我有些挫敗地看著清單。我怎麼會清單上的一件事情都沒有做呢?我生氣地扔掉筆,打開燒水壺開關,忍住把清單撕成碎片的慾望。
水燒開後我給自己泡了杯奇怪的草藥茶,有個客戶曾經用這個招待過我。然後從水果籃里摸出個蘋果,卻發現它已經發霉了。我打了冷戰,把一整籃子都扔進垃圾桶里。
事實是我不在乎什麼清單。我只在乎一件事情。
我到達辦公室,決定不把今天看成是什麼特殊的日子。我要保持冷靜繼續我的工作。但是我乘電梯的時候有3個人對我說「祝你好運」,然後在走廊上稅務部門的一個人意味深長地拍拍我的肩膀。
「祝你好運,薩曼塔。」
他怎麼知道我名字的?
我匆忙走進辦公室關上門,盡量忽視在走廊說話的人們向我看來的目光。
我今天實在不應該來的。我應該假裝患了有生命危險的疾病。
不管怎麼說,沒事的。我打算像平常一樣先開始做些工作。我打開卡特曼的文件,找到上次看到的地方,然後開始看一個規定5年股份轉讓的文件。
「薩曼塔?」
我抬起頭。蓋站在門口,拿著兩杯咖啡。他放下一杯在我桌上。
「嗨,」他說。「怎麼樣啊?」
「挺好,」我說,翻了一頁文件。「我很好。就是和平常一樣,事實上我不明白有什麼好大驚小怪的。」
蓋被逗樂的樣子讓我有點慌亂。我翻了一頁來證明我的說法-卻不知怎麼把整個文件夾都碰掉到地上。
感謝上帝創造了回形針。
我紅著臉把所有的文件塞迴文件夾,然後喝口咖啡。
「啊哈。」蓋認真地點頭說。「你沒有緊張、神經質什麼的,這樣很好。」
「是的。」我不上他的當。「你說不是么?」
「呆會見。」他舉起咖啡好象向我敬酒一樣,然後走開了。我看看錶。
才8點53分。決定合伙人的會議7分鐘後才會開始。我不知道我是否能堅持下去。
總算度過了早晨。卡特曼的文件完成了,報告也開了個頭。寫到第三段的時候蓋又出現在我門口。
「嗨,」我低著頭說。「我很好,行不行?我也沒有聽說任何事情。」
蓋沒有回答。
最後我抬起頭。他就站在我桌前看著我,臉上帶著最奇怪不過的表情,好象在他撲克牌式的表情下混雜了所有的喜愛、驕傲和興奮。
「我不應該這麼做,」他低聲說,然後俯下身靠近我。「你做到了,薩曼塔。你是合伙人了。一個小時後你會得到正式通知的。」
有一瞬間我簡直無法呼吸。
「別說你從我這聽到的,好么?」蓋的臉皺成個笑容。「乾的好。」
我做到了。我做到。
「謝謝…」我好不容易擠出一句。
「我們過會見。好好地恭喜你一下。」他轉過身走出辦公室,留下我空洞地看著電腦。
我成為合伙人了。
喔,我的天啊。喔,我的天啊。喔,我的天啊!
我有種可怕的慾望想跳起來叫「太棒了!」我怎麼能忍受一個小時呢?我怎麼能就這麼安靜地坐著呢?我不可能集中精神看卡特曼的報告。反正明天才要交呢。

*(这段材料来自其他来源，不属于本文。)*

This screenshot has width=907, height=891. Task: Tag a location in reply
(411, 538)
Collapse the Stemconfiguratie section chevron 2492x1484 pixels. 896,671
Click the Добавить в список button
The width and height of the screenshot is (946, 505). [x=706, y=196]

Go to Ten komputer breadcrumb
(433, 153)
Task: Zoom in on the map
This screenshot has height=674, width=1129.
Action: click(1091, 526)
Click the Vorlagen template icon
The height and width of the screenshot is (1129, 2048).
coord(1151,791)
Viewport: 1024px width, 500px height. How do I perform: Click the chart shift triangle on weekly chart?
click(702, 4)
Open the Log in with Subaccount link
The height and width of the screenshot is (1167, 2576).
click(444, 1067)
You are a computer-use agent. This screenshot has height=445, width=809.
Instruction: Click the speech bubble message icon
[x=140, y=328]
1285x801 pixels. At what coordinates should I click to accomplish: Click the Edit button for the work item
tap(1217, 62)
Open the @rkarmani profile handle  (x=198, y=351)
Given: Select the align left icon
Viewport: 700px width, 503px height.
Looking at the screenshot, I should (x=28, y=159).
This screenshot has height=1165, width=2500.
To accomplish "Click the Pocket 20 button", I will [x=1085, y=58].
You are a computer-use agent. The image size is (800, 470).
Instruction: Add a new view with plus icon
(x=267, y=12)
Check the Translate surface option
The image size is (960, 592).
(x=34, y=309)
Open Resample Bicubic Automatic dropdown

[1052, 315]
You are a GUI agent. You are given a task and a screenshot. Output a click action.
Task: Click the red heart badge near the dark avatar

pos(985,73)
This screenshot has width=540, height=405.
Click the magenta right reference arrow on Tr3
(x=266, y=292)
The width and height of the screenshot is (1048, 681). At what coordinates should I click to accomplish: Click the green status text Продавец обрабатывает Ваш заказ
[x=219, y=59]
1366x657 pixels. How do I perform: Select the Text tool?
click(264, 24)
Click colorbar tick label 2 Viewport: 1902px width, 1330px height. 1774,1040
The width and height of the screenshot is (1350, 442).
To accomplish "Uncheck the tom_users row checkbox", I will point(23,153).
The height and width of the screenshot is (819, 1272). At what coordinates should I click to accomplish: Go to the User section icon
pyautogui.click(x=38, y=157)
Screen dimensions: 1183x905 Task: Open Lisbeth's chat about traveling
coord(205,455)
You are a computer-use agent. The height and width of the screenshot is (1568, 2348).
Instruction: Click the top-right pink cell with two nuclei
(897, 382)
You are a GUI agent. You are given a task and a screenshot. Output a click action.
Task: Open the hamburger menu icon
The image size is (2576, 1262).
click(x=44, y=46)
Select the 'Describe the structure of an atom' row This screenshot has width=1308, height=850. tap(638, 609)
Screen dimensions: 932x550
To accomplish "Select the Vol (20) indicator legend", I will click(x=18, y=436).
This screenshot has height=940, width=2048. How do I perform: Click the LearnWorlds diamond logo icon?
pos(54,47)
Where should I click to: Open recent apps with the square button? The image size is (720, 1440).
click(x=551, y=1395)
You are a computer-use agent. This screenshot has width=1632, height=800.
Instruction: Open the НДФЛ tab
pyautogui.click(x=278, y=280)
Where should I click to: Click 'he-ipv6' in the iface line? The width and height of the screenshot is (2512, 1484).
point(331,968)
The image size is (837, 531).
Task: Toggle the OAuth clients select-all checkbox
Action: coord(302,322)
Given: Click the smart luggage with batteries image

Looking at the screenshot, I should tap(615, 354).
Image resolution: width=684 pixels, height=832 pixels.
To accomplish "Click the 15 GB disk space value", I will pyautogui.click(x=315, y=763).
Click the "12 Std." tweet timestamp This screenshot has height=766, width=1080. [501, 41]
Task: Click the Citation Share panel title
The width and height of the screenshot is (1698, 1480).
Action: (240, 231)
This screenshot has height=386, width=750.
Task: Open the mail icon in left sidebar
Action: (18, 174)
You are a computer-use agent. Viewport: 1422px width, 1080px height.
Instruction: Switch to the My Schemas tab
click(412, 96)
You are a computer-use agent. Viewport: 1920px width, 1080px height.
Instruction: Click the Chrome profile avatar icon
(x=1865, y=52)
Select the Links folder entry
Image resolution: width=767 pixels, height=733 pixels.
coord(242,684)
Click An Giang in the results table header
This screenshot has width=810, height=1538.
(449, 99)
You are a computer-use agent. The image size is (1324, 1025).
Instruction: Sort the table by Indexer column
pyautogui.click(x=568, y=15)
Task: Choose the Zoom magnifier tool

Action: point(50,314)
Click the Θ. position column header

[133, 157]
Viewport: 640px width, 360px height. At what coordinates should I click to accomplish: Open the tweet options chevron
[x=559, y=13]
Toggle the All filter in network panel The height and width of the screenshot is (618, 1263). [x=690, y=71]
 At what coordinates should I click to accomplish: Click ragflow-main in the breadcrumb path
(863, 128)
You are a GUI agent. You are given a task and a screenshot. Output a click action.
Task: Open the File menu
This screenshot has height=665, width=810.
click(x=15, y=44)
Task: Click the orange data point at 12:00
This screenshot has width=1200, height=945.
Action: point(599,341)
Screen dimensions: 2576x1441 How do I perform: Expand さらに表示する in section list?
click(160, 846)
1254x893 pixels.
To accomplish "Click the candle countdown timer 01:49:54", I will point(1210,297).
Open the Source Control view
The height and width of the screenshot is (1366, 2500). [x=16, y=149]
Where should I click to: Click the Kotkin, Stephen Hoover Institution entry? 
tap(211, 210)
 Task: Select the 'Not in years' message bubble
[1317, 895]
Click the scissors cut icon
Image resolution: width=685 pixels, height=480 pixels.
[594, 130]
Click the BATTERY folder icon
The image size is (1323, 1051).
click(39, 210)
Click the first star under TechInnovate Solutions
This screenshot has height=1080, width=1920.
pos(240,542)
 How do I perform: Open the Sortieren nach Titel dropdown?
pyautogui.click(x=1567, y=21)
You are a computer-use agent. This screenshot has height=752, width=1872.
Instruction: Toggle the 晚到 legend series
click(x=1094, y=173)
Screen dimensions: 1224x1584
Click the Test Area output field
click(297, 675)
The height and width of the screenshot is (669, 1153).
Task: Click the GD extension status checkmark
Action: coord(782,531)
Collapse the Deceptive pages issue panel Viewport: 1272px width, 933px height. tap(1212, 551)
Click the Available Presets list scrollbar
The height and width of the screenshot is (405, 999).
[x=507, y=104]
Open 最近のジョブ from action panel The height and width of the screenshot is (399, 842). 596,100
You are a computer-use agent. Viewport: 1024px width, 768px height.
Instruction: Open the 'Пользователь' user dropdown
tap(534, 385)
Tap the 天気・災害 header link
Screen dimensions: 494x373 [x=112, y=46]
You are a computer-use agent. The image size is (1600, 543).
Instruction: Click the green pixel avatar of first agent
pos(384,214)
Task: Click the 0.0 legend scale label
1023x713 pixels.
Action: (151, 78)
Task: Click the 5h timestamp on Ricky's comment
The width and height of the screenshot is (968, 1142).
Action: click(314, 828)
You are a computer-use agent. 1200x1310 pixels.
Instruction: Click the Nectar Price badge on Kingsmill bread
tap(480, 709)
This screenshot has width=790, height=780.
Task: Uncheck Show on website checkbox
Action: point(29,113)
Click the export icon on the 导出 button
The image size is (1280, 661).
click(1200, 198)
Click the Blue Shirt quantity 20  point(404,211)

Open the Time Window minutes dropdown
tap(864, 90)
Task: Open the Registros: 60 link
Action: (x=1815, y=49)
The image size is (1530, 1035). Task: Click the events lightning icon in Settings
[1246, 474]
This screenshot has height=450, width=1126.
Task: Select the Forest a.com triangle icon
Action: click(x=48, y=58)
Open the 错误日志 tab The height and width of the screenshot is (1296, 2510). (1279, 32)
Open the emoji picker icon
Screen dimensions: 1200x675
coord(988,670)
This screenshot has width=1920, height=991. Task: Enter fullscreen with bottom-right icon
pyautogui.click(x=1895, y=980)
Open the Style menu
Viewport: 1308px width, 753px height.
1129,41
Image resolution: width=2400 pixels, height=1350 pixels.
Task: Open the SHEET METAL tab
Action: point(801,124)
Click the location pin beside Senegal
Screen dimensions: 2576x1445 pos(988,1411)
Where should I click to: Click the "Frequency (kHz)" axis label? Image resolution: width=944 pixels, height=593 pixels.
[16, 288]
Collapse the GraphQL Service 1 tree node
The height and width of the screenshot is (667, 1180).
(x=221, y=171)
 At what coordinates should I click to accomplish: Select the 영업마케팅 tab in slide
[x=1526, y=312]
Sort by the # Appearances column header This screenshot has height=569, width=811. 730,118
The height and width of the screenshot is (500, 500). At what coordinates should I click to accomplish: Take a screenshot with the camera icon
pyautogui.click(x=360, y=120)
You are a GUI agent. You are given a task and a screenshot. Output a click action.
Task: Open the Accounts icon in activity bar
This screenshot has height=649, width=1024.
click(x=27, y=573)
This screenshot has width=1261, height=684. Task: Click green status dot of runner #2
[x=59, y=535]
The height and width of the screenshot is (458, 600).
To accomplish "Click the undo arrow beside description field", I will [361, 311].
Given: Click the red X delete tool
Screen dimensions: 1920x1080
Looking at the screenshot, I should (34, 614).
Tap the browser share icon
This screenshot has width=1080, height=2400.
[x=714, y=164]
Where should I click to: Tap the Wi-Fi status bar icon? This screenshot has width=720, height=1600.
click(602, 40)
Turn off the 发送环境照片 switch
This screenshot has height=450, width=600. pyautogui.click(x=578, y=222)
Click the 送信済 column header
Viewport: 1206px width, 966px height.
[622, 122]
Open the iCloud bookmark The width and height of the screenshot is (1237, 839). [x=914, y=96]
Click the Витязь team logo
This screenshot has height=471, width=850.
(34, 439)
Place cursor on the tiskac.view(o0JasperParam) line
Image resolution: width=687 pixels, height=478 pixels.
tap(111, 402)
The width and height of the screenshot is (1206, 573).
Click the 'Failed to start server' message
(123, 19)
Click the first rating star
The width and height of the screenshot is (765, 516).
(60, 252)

我把文件推開-一大堆文件從另一邊掉落到地上。拾起它們的時候我發現我對這混亂的紙張、文件以及顯示器上的搖搖欲墜的書有了新的看法。
卡特曼是對的。這是有點丟臉。不像是合伙人的辦公桌。
我要把它們收拾起來。這是度過這一小時的最好的方法。
12:06-1:06:辦公室管理。我們甚至在電腦時間表上有這樣一個說法。
我忘了我有多麼討厭整理。
我篩選桌子上的那堆混亂時,各種各樣的東西都冒了出來。公司文件、應該讓麥琪存檔的合同、舊請柬、備忘錄、比拉多小冊子、一張我3個月以前借的以為丟了的CD、去年阿諾德給我的聖誕卡片,卡片上他穿著馴鹿的裝束。看到它不由得讓我笑起來,把它放進「找個地方放」的一堆。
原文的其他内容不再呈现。